DATA RECORDS:
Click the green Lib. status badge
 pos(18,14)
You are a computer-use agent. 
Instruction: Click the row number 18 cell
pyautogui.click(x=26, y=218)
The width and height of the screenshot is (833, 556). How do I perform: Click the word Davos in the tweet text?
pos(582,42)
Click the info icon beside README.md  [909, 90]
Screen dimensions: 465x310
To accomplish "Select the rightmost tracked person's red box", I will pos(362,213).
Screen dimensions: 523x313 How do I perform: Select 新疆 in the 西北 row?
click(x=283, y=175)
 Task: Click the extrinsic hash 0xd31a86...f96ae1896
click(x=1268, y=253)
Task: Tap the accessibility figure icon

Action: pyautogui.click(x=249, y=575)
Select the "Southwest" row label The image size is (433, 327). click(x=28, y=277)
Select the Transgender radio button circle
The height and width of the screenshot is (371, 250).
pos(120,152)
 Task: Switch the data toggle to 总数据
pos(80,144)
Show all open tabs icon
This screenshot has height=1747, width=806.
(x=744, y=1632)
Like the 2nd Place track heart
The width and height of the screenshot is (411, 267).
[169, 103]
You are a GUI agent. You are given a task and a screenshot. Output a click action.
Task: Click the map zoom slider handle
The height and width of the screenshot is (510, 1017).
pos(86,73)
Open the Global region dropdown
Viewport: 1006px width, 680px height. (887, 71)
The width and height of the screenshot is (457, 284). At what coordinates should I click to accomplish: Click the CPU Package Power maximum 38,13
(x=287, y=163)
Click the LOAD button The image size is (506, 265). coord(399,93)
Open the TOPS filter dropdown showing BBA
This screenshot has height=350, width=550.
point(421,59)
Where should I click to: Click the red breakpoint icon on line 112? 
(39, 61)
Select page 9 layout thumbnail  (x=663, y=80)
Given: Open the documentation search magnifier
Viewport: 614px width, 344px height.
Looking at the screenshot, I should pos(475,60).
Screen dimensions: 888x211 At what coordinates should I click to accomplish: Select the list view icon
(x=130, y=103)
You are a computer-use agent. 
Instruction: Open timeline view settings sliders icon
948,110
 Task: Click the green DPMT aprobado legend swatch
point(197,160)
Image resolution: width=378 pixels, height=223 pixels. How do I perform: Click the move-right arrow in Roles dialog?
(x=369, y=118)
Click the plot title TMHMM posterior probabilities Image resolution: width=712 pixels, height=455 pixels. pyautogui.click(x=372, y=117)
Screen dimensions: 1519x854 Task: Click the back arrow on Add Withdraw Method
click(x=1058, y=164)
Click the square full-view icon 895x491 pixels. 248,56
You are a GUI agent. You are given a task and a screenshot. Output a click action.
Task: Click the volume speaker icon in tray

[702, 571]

PROBLEM DESCRIPTION:
Restate word for word the lines from the line containing "Screen dimensions: 888x211" through the last line of the listing, inclusive, and nothing beyond them.

TASK RESULT:
Screen dimensions: 888x211 At what coordinates should I click to accomplish: Select the list view icon
(x=130, y=103)
You are a computer-use agent. 
Instruction: Open timeline view settings sliders icon
948,110
 Task: Click the green DPMT aprobado legend swatch
point(197,160)
Image resolution: width=378 pixels, height=223 pixels. How do I perform: Click the move-right arrow in Roles dialog?
(x=369, y=118)
Click the plot title TMHMM posterior probabilities Image resolution: width=712 pixels, height=455 pixels. pyautogui.click(x=372, y=117)
Screen dimensions: 1519x854 Task: Click the back arrow on Add Withdraw Method
click(x=1058, y=164)
Click the square full-view icon 895x491 pixels. 248,56
You are a GUI agent. You are given a task and a screenshot. Output a click action.
Task: Click the volume speaker icon in tray

[702, 571]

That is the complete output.